The same pattern has been applied in the past two weeks, since FBI agents shot and killed a Detroit imam who fired first. Luqman Abdullah had a long history of advocating an offensive jihad and using his mosque for training in martial arts and with weapons. Yet CAIR and other Islamist groups have argued his religious justifications should not be a part of the case and allege the FBI reacted with excessive force after Abdullah fired his weapon.

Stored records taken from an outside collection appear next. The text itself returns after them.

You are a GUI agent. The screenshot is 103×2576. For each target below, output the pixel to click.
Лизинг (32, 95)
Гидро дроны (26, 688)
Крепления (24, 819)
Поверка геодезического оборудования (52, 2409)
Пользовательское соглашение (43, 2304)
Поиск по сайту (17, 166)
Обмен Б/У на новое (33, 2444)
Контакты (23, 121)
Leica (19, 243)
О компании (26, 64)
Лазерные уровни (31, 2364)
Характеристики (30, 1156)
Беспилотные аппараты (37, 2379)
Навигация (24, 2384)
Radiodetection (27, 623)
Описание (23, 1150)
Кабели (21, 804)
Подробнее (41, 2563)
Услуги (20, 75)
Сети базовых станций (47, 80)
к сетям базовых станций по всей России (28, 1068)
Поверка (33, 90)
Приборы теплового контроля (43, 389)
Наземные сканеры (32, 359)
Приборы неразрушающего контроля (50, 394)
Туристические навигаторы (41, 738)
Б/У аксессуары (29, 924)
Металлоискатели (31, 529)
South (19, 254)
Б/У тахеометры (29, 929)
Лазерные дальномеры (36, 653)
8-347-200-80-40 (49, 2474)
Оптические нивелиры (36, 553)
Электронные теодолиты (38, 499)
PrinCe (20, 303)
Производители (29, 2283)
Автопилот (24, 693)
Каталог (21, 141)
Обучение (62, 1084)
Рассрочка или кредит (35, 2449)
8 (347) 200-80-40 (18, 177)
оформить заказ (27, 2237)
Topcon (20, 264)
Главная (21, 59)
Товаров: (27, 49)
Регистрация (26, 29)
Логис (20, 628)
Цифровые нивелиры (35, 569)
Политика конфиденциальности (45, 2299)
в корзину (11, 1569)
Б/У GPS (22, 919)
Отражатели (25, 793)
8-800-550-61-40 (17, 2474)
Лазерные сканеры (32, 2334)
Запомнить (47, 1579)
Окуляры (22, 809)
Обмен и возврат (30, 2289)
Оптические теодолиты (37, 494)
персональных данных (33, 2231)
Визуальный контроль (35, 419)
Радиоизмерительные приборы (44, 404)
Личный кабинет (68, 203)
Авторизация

There’s obviously a lot more to Hasan’s attack still to be learned. He reportedly dreaded his pending deployment to Iraq and may have snapped. But to dismiss his statements about people “strap[ping] bombs on themselves” or that Muslims should rise up and fight the aggressors is irresponsible and counter productive.

This is no isolated incident and the sooner national groups face that fact, the sooner they might heed Amanullah’s challenge to engage in a genuine search for the causes and confront those who help foster such violent ideology.